Vail Resorts Shares Plunge 29%, Dividend Yield Rises to 6.7% on Weak Pass Sales
Vail Resorts shares have slid 29% over the year, boosting its dividend yield to 6.7% as Q1 fiscal 2026 revenue rose 4.1% to $271M and North American pass unit sales fell 2%. The company carries $2.6B net debt against $352.2M in trailing free cash flow.
1. Stock Decline and Dividend Yield
Over the past year Vail Resorts has recorded a 29% decline in its share value, driving the dividend yield up to 6.7%. This yield now stands well above comparable short-term Treasury rates, attracting income-focused investors. Despite the rebound hopes prompted by the reinstatement of Rob Katz as CEO last May, shares slid to near 52-week lows by year-end, reflecting ongoing skepticism about the company’s near-term growth prospects.
2. Q1 Financial Results
In the first quarter of fiscal 2026 (ending October 31, 2025), Vail reported revenue of $271 million, up just 4.1% year over year. North American season-pass unit sales fell 2% while dollar sales grew only 3% despite a 7% price increase. Management attributed the muted sales growth to the mix impact of lower-priced packages, noting that early marketing initiatives showed some “encouraging momentum,” although recent unfavorable weather at key resorts has clouded visibility on sustained improvement.
3. Balance Sheet and Cash Flow
Vail’s trailing-12-month free cash flow totaled $352.2 million, covering dividend payments of $324.8 million with a cushion of $27.4 million. The company carries net debt of $2.6 billion, or roughly 7.4 times quarterly free cash flow, reflecting a highly leveraged balance sheet. In the first quarter, Vail allocated $25 million to share repurchases while affirming its commitment to maintain the current dividend level throughout fiscal 2026.
4. Analyst Recommendation and Outlook
Analysts argue that at a forward P/E of 18.3 and a price-to-free-cash-flow multiple of 13.5, Vail’s valuation remains full given anemic demand trends and weather dependency.

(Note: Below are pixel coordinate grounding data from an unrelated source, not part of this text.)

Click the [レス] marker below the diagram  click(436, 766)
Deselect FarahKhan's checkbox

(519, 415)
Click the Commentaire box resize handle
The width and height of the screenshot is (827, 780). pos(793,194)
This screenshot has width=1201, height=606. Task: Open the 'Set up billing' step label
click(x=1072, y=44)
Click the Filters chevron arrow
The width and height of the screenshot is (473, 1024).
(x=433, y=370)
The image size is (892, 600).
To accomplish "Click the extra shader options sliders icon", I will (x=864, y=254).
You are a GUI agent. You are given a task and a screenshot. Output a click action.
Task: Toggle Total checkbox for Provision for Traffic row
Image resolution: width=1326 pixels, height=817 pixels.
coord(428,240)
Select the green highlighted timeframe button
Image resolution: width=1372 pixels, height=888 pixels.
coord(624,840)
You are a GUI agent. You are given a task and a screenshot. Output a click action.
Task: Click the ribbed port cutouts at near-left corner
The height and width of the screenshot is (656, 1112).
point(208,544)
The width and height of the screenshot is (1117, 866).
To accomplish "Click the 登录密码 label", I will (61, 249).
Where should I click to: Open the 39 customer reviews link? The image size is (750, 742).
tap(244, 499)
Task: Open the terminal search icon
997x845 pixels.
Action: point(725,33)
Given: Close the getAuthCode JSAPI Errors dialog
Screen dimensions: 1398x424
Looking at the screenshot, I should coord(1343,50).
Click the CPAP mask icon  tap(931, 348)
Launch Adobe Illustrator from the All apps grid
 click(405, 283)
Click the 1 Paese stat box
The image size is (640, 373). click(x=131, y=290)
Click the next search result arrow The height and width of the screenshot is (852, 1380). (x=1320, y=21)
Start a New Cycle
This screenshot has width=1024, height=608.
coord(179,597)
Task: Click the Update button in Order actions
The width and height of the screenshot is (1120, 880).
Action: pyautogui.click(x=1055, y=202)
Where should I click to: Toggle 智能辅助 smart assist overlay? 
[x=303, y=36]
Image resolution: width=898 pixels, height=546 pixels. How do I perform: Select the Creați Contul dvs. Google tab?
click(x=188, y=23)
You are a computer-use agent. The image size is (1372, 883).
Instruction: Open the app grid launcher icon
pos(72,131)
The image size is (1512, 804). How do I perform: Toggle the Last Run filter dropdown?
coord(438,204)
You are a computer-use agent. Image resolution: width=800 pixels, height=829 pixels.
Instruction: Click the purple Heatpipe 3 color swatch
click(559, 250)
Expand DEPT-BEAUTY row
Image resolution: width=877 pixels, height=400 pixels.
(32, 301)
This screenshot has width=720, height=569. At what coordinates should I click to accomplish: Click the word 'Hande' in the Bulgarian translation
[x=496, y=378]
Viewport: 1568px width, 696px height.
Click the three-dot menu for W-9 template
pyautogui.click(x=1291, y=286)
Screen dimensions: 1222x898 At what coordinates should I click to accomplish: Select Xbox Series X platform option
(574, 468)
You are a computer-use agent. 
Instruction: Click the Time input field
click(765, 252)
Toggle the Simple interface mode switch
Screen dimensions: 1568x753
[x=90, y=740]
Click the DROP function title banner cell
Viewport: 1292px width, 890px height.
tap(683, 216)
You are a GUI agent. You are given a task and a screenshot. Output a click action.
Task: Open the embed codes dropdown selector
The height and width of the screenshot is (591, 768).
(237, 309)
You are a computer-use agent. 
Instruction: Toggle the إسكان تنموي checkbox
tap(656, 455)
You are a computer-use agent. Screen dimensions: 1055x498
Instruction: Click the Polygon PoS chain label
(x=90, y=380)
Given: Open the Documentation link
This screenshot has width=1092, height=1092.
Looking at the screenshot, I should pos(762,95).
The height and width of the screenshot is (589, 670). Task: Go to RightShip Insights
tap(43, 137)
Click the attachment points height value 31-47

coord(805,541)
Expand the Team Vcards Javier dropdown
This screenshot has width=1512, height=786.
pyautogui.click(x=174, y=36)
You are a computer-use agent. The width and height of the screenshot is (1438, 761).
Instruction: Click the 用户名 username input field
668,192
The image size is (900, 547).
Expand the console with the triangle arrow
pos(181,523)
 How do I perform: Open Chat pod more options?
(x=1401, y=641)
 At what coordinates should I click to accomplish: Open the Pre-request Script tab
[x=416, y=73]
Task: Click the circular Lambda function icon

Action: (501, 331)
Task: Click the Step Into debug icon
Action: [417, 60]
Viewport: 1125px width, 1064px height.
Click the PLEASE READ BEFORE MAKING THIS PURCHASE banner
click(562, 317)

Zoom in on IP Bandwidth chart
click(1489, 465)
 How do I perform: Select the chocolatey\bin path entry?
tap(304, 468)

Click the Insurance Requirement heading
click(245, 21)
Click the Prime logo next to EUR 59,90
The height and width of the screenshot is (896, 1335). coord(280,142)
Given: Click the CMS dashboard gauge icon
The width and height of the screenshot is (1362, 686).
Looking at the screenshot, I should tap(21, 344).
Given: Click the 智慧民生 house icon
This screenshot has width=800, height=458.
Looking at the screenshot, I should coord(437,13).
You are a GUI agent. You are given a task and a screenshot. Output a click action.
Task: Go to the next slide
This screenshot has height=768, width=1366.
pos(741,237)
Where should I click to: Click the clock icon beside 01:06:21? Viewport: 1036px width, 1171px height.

The consensus view suggests that the risk-reward profile only becomes attractive if the share price falls another 10% to 20%. Investors are advised to monitor upcoming weather patterns and pass sales updates before considering entry, as sustained unfavorable conditions could further pressure cash flow and prompt dividend or capital allocation reassessments.